Grußwort der Schirmherrin des Jung und Parkinson Symposium 2017

Die Diagnose an einer unheilbaren Krankheit zu leiden, trifft die meisten Menschen völlig unvorbereitet. Dies gilt auch für die Parkinson-Krankheit, die eine der häufigsten Erkrankungen des zentralen Nervensystems ist. In Deutschland leben schätzungsweise rund 300.000 Betroffene und jedes Jahr kommen bis zu 20.000 Neuerkrankungen hinzu. Zwar steigt die Häufigkeit an Parkinson zu erkranken im Alter, aber auch zunehmend jüngere Menschen leiden an dieser schlimmen Krankheit. Wer davon betroffen ist, weiß, dass viel davon abhängt, was die Umwelt zur Pflege und zur Verbesserung der eigenen Lebensqualität beiträgt. 

Wenn Betroffene lernen, mit ihrer Krankheit umzugehen, unterstützt das einen über viele Jahre erfolgreichen Therapieverlauf. Deshalb sind Selbsthilfegruppen wie Jung & Parkinson für viele Parkinson-Patienten so wichtig, da sie vielen Betroffenen mit praktischer Hilfe, gezielter Beratung und einem fundierten Erfahrungsaustausch helfen, ihr Leben trotz körperlichen Einschränkungen gut zu meistern und sie darin bestärken, ein weitgehend normales Leben in unserer Gesellschaft zu führen. 

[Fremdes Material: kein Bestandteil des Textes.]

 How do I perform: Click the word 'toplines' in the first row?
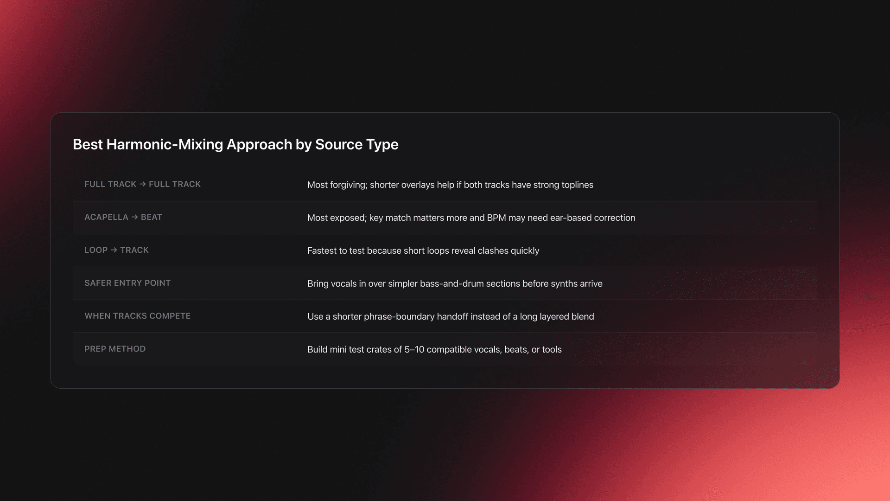click(577, 185)
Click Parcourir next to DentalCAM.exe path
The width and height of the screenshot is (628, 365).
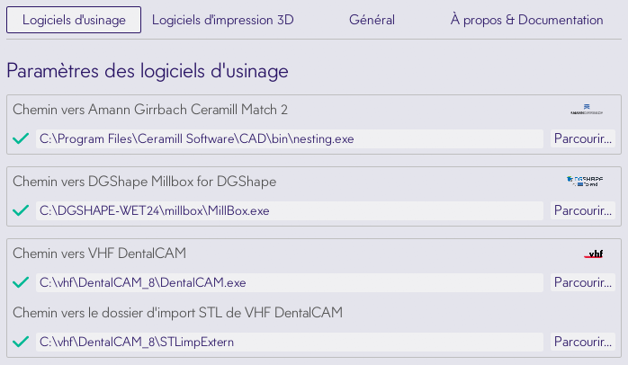pos(583,282)
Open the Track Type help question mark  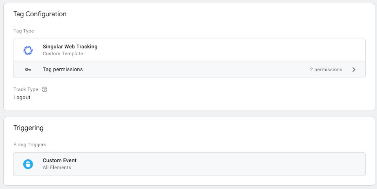(x=44, y=89)
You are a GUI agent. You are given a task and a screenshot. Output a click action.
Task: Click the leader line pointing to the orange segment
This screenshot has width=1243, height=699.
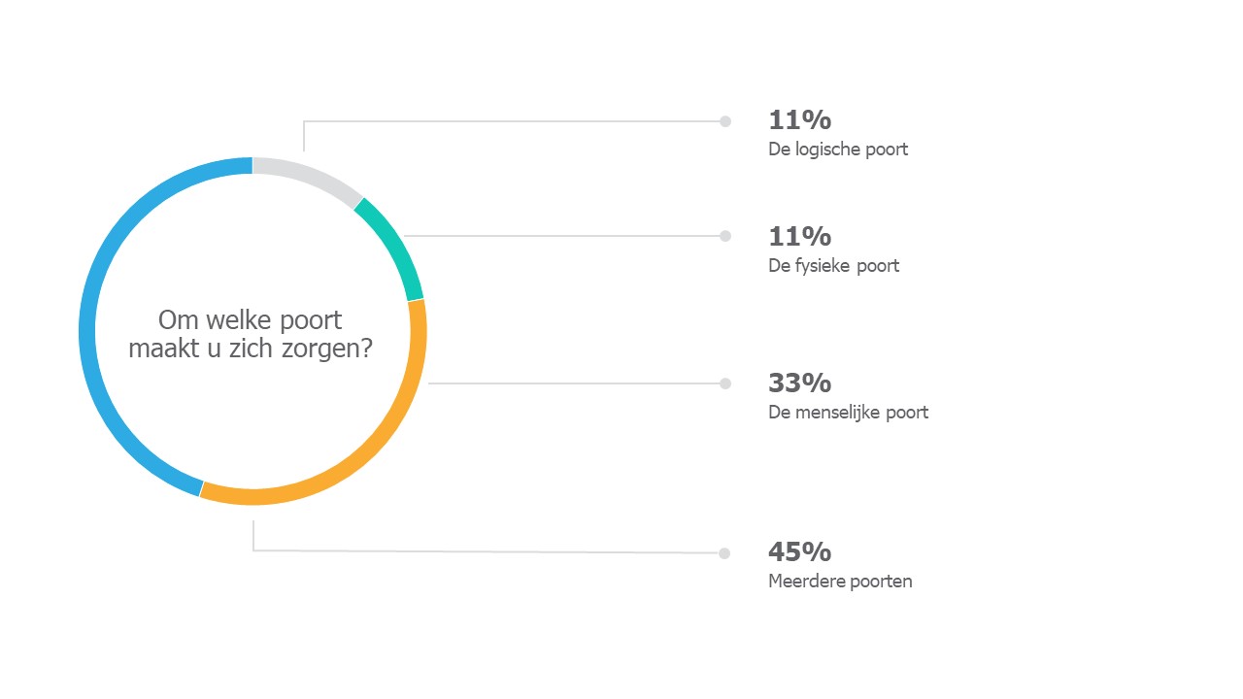click(573, 383)
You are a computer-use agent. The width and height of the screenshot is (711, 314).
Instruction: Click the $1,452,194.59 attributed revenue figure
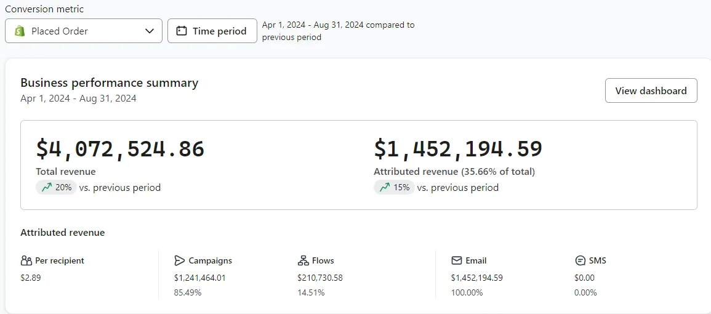pyautogui.click(x=458, y=149)
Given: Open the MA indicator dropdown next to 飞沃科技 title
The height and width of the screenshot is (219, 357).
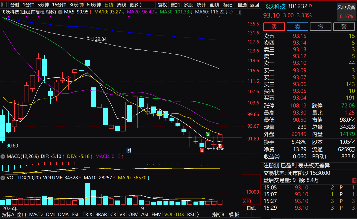Looking at the screenshot, I should coord(60,12).
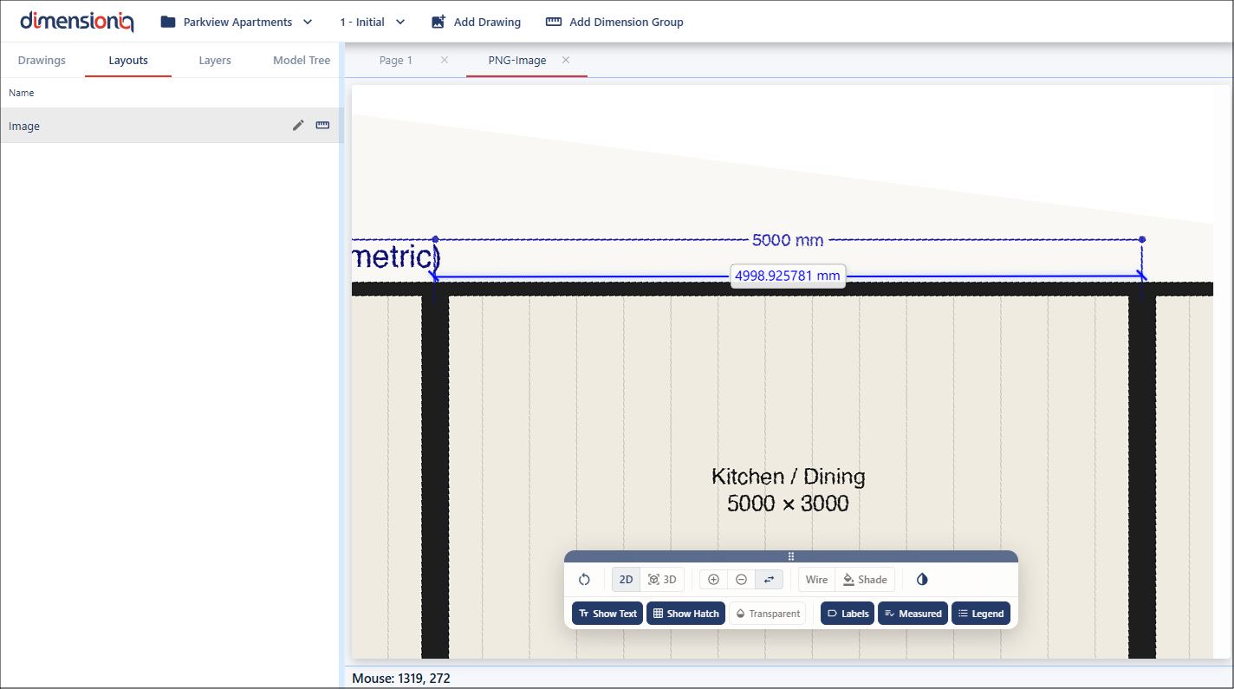Close the PNG-Image tab
Screen dimensions: 1234x689
566,61

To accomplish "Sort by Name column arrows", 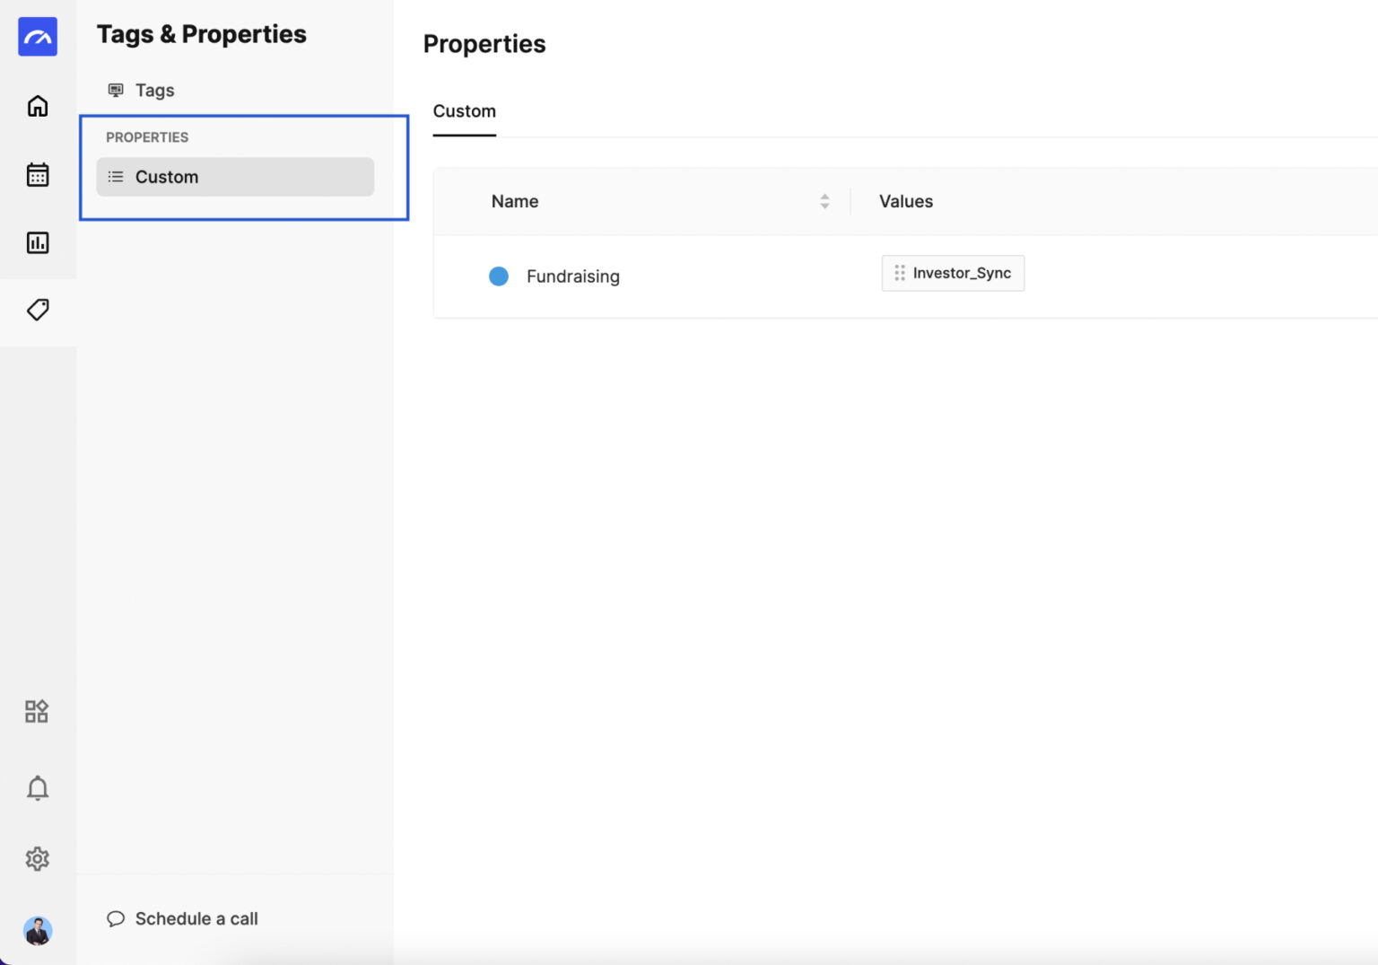I will (824, 202).
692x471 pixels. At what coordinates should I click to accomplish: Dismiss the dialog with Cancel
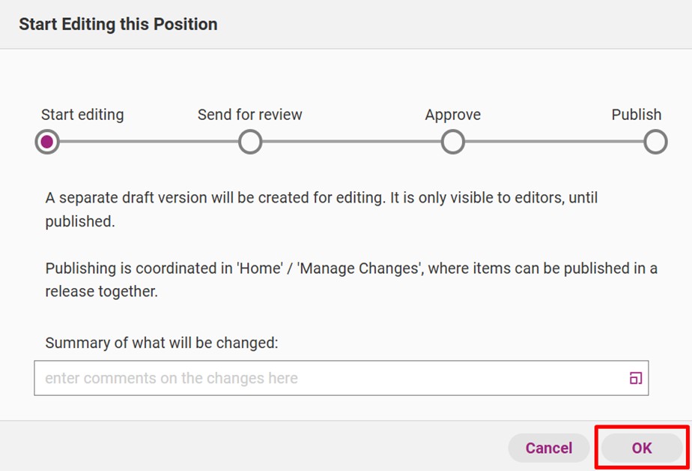(548, 448)
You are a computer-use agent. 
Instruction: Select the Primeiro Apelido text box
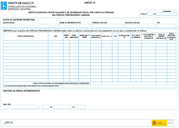tap(107, 26)
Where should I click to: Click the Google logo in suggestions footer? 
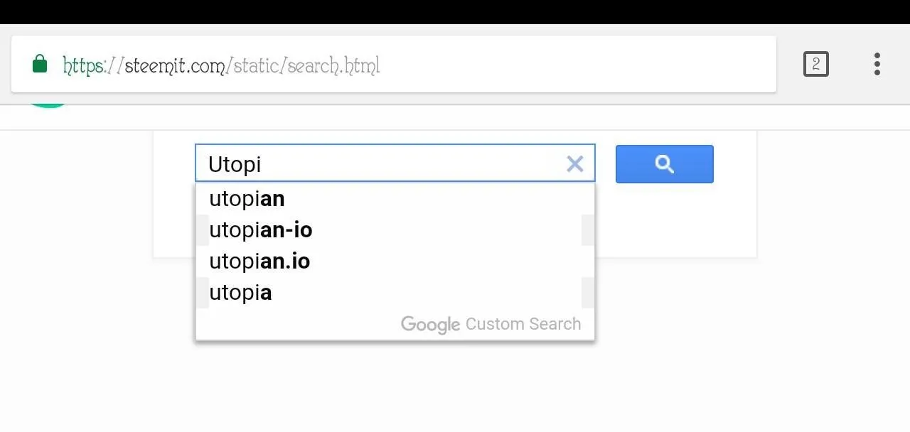point(430,325)
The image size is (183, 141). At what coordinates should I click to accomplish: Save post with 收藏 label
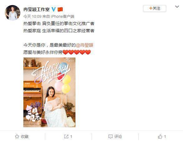point(25,137)
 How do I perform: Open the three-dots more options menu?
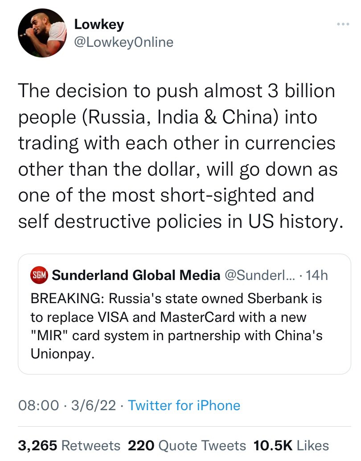343,24
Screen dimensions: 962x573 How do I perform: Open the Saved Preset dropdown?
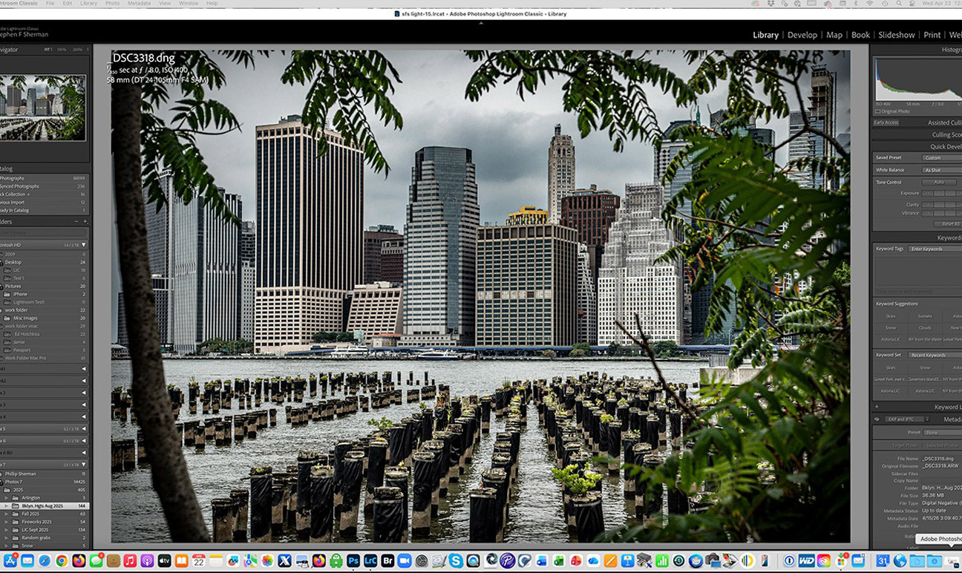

Gerne bin ich Schirmherrin des diesjährigen Symposiums der Jung & Parkinson Selbsthilfe, in dem namhafte Wissenschaftler und Mediziner über Ethikfragen im Umgang mit der Krankheit diskutieren. 

Ich wünsche dem 4. Symposium JuP Experience Forum in Saarlouis einen erfolgreichen Verlauf mit produktiven Diskussionen und Lösungen, die die ganzheitliche Behandlung von Parkinson-Patienten im Blick haben und danke den Initiatoren und Organisatoren ganz herzlich für ihr großartiges Engagement zugunsten vieler Betroffenen.